■ Problem set
1 > List every mental health foundation trust named in the article on mental health foundation trusts.
2 > Copy the part of the article on mental health foundation trusts that opens with the words containing "Will involving service" and closes with "a foundation trust?", switching "governing bodies" to "boards of governors".
3 > According to the article on mental health foundation trusts, which legislation introduced foundation trusts?

■ Passage shown

──────────

Will involving service users in running mental health foundation trusts make a real difference?
Patrick Geoghegan, chief executive of South Essex Partnership NHS Foundation Trust – one of the first three mental health foundation trusts – sees local and service user involvement as a major benefit of foundation status.
He says: “You can have a real say. You can influence policy and its direction of travel.”
Foundation trusts are run by governing bodies elected by constituencies of members. While trusts must set up two separate constituency groups for the public and staff, a specific group for service users is optional. So far only Oxleas NHS Foundation Trust is planning one.
Foundation status means a significant shift in the way mental health trusts are run, including service user involvement. But it is early days yet to gauge its effect.
What is a foundation trust?
Foundation trusts were introduced by the Health and Social Care (Community and Health Standards) Act 2003.
The first trusts were established in 2004, and on 1 May this year, the first three mental health trusts were announced: Oxleas NHS Foundation Trust, South Essex Partnership NHS Foundation Trust and South Staffordshire Healthcare NHS Foundation Trust.
Six other mental health trusts are having their applications considered and many more are aspiring to foundation status.

──────────

■ Data
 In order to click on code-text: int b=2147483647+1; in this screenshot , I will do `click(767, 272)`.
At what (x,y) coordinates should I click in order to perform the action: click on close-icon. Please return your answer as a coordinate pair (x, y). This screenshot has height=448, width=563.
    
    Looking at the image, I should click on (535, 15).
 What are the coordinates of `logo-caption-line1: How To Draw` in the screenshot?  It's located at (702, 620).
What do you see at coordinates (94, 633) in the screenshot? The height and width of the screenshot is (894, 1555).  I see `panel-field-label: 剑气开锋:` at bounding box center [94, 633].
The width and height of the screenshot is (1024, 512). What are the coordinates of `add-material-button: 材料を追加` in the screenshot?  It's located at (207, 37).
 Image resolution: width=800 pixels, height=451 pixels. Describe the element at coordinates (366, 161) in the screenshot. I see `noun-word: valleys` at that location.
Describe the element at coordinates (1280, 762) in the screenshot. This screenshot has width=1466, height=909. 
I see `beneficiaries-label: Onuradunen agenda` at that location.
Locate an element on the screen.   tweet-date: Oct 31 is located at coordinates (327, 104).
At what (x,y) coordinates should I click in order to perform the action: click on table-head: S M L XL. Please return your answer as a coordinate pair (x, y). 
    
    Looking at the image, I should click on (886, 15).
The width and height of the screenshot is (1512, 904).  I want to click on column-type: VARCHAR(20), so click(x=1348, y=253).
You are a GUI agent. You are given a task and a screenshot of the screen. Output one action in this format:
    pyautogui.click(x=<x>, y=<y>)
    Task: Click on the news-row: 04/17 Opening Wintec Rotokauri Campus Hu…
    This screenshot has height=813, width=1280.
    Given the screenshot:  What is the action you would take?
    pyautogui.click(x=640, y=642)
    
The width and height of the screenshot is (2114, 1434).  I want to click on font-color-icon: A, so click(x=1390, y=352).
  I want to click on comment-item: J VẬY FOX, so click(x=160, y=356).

──────────

■ Results of the tasks
1 > Oxleas NHS Foundation Trust, South Essex Partnership NHS Foundation Trust, and South Staffordshire Healthcare NHS Foundation Trust.

2 >
Will involving service users in running mental health foundation trusts make a real difference?
Patrick Geoghegan, chief executive of South Essex Partnership NHS Foundation Trust – one of the first three mental health foundation trusts – sees local and service user involvement as a major benefit of foundation status.
He says: “You can have a real say. You can influence policy and its direction of travel.”
Foundation trusts are run by boards of governors elected by constituencies of members. While trusts must set up two separate constituency groups for the public and staff, a specific group for service users is optional. So far only Oxleas NHS Foundation Trust is planning one.
Foundation status means a significant shift in the way mental health trusts are run, including service user involvement. But it is early days yet to gauge its effect.
What is a foundation trust?

3 > The Health and Social Care (Community and Health Standards) Act 2003.